In the absence of far-reaching advertising campaigns, Cohen said the individual farmers can take matters into their own hands. To help ease out of the tomato crisis, she advised her client to answer every question from the public on the risks and safety measures associated with produce.
"For small growers that may mean answering phone calls, posting messages on their company websites," she said.
Don Smith, 82, was way ahead of her. He runs Turlock Fruit Co. — a farm founded by his father in 1918 — with his son and grandson in the Central Valley. At the start of the cantaloupe problem in the fall, he had his grandson — the one who went to Yale, he noted — post on the company website that anyone with concerns about their cantaloupes should call them.
The site got about 14,000 hits a day, and scores of consumers took up the offer to telephone the farm.
"One day I know I talked to 50 people," Smith said. "Some of the calls were touching. A woman in Chicago whose little girl was sick, someone from Alaska. I heard the fear.
"I told each and every one of them our cantaloupe were safe and anything else they wanted to know about how we grew them."
In debating the future direction of the company, Smith takes a more optimistic stand than that of his son and grandson, who think the industry will be injured for a long time.

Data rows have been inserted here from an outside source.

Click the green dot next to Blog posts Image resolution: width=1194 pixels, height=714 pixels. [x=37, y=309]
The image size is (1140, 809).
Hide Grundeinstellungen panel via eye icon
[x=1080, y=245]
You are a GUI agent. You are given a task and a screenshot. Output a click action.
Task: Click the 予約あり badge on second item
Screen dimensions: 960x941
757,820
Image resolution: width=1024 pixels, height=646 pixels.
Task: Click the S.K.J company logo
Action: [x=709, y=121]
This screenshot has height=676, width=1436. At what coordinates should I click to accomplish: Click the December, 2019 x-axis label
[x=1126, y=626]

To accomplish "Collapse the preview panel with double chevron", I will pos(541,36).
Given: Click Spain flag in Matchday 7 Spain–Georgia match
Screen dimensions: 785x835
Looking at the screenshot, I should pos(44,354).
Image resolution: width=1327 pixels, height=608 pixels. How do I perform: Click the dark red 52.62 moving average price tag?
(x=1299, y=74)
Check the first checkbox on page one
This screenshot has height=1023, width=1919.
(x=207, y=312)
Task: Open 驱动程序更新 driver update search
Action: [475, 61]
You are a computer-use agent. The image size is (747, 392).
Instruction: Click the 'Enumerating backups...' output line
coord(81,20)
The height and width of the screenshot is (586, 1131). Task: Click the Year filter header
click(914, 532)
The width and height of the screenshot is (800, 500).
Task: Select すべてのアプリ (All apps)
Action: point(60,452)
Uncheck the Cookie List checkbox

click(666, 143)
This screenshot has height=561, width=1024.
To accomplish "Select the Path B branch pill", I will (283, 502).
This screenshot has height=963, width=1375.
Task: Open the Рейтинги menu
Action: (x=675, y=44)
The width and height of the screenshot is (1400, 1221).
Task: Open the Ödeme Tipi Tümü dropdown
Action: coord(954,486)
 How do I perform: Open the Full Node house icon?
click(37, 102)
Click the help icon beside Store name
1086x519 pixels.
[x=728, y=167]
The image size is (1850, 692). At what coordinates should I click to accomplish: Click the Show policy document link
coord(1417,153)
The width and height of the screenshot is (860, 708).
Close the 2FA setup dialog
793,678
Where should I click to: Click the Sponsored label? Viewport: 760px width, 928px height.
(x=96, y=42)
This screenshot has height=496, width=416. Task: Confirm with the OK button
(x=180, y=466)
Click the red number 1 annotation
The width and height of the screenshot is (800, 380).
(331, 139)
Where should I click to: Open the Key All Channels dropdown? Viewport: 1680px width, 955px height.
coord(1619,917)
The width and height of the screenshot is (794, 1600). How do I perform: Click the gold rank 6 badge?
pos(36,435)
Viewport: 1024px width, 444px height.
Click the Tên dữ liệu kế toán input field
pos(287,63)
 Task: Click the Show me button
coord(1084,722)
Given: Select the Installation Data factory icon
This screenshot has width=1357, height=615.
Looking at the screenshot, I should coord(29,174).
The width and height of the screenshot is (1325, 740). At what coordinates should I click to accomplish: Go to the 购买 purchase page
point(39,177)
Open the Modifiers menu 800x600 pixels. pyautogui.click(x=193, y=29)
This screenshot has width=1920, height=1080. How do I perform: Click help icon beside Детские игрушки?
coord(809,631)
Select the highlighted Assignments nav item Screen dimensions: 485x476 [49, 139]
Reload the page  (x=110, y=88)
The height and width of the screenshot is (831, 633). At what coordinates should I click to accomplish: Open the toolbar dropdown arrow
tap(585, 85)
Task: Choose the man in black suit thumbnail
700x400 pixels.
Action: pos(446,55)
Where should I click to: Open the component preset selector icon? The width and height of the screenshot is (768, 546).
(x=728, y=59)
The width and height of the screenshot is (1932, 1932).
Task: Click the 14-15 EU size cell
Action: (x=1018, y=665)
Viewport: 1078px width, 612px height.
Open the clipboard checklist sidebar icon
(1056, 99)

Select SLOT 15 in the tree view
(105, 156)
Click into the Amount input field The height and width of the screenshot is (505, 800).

"Maybe it's that I'm older and I've seen cantaloupe beset by all kinds of drama: weather, water, labor unrest, truck and train rates," he said. "But mostly I think the backlash will blow over because this area has warm, dry days and cold nights, and we really do grow the best cantaloupe."
Still, he says he will put in fewer acres than last season. But just how many acres?
That's Smith's secret.
"You can't ask a Texas cowboy how many cows," he said, "or a melon grower how many acres."